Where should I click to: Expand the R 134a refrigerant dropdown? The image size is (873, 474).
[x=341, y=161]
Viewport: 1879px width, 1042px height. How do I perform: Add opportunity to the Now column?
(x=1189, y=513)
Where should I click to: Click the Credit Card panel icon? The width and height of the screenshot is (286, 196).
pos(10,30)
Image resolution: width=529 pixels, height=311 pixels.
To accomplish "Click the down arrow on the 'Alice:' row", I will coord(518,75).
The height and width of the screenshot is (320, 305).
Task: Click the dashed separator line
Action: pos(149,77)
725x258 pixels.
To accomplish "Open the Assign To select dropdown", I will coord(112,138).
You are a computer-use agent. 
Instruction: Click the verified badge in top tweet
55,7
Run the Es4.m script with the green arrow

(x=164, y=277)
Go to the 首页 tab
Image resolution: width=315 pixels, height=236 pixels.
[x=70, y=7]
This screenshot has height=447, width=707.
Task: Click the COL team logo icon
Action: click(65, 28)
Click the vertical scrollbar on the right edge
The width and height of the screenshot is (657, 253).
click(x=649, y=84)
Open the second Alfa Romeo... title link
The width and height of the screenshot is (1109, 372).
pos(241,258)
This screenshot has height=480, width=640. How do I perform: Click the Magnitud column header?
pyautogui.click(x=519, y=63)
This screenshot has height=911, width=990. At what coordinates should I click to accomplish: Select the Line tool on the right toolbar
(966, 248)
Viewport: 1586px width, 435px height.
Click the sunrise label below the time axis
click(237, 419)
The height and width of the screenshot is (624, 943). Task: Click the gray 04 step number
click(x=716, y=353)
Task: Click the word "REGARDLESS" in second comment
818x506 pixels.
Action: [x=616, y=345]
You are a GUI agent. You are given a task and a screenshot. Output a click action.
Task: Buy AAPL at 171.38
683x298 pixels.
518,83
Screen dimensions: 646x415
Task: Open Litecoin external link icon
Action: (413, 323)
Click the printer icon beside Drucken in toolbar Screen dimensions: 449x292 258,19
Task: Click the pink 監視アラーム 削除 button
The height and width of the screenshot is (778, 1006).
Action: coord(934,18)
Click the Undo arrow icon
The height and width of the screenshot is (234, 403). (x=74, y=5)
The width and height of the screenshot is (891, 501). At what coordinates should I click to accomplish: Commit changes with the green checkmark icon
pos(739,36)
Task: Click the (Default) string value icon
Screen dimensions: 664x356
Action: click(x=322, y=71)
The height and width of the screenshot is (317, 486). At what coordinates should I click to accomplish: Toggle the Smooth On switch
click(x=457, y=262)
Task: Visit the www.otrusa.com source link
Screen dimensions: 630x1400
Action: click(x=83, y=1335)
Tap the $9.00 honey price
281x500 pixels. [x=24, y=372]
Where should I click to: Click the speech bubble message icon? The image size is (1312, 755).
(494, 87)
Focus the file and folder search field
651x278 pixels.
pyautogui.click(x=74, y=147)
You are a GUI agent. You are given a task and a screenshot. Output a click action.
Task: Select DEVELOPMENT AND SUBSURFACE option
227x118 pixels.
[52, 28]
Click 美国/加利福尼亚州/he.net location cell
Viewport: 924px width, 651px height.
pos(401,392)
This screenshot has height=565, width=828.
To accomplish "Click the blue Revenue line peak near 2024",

* * *

• **STATED TASK**
Copy out the whole listing above word for word, keeping every line as it is.

• **EXERCISE ANSWER**
Where should I click to: Expand the R 134a refrigerant dropdown? The image size is (873, 474).
[x=341, y=161]
Viewport: 1879px width, 1042px height. How do I perform: Add opportunity to the Now column?
(x=1189, y=513)
Where should I click to: Click the Credit Card panel icon? The width and height of the screenshot is (286, 196).
pos(10,30)
Image resolution: width=529 pixels, height=311 pixels.
To accomplish "Click the down arrow on the 'Alice:' row", I will coord(518,75).
The height and width of the screenshot is (320, 305).
Task: Click the dashed separator line
Action: pos(149,77)
725x258 pixels.
To accomplish "Open the Assign To select dropdown", I will coord(112,138).
You are a computer-use agent. 
Instruction: Click the verified badge in top tweet
55,7
Run the Es4.m script with the green arrow

(x=164, y=277)
Go to the 首页 tab
Image resolution: width=315 pixels, height=236 pixels.
[x=70, y=7]
This screenshot has height=447, width=707.
Task: Click the COL team logo icon
Action: click(65, 28)
Click the vertical scrollbar on the right edge
The width and height of the screenshot is (657, 253).
click(x=649, y=84)
Open the second Alfa Romeo... title link
The width and height of the screenshot is (1109, 372).
pos(241,258)
This screenshot has height=480, width=640. How do I perform: Click the Magnitud column header?
pyautogui.click(x=519, y=63)
This screenshot has height=911, width=990. At what coordinates should I click to accomplish: Select the Line tool on the right toolbar
(966, 248)
Viewport: 1586px width, 435px height.
Click the sunrise label below the time axis
click(237, 419)
The height and width of the screenshot is (624, 943). Task: Click the gray 04 step number
click(x=716, y=353)
Task: Click the word "REGARDLESS" in second comment
818x506 pixels.
Action: [x=616, y=345]
You are a GUI agent. You are given a task and a screenshot. Output a click action.
Task: Buy AAPL at 171.38
683x298 pixels.
518,83
Screen dimensions: 646x415
Task: Open Litecoin external link icon
Action: (413, 323)
Click the printer icon beside Drucken in toolbar Screen dimensions: 449x292 258,19
Task: Click the pink 監視アラーム 削除 button
The height and width of the screenshot is (778, 1006).
Action: coord(934,18)
Click the Undo arrow icon
The height and width of the screenshot is (234, 403). (x=74, y=5)
The width and height of the screenshot is (891, 501). At what coordinates should I click to accomplish: Commit changes with the green checkmark icon
pos(739,36)
Task: Click the (Default) string value icon
Screen dimensions: 664x356
Action: click(x=322, y=71)
The height and width of the screenshot is (317, 486). At what coordinates should I click to accomplish: Toggle the Smooth On switch
click(x=457, y=262)
Task: Visit the www.otrusa.com source link
Screen dimensions: 630x1400
Action: click(x=83, y=1335)
Tap the $9.00 honey price
281x500 pixels. [x=24, y=372]
Where should I click to: Click the speech bubble message icon? The image size is (1312, 755).
(494, 87)
Focus the file and folder search field
651x278 pixels.
pyautogui.click(x=74, y=147)
You are a GUI agent. You are given a task and a screenshot. Output a click action.
Task: Select DEVELOPMENT AND SUBSURFACE option
227x118 pixels.
[52, 28]
Click 美国/加利福尼亚州/he.net location cell
Viewport: 924px width, 651px height.
pos(401,392)
This screenshot has height=565, width=828.
To accomplish "Click the blue Revenue line peak near 2024",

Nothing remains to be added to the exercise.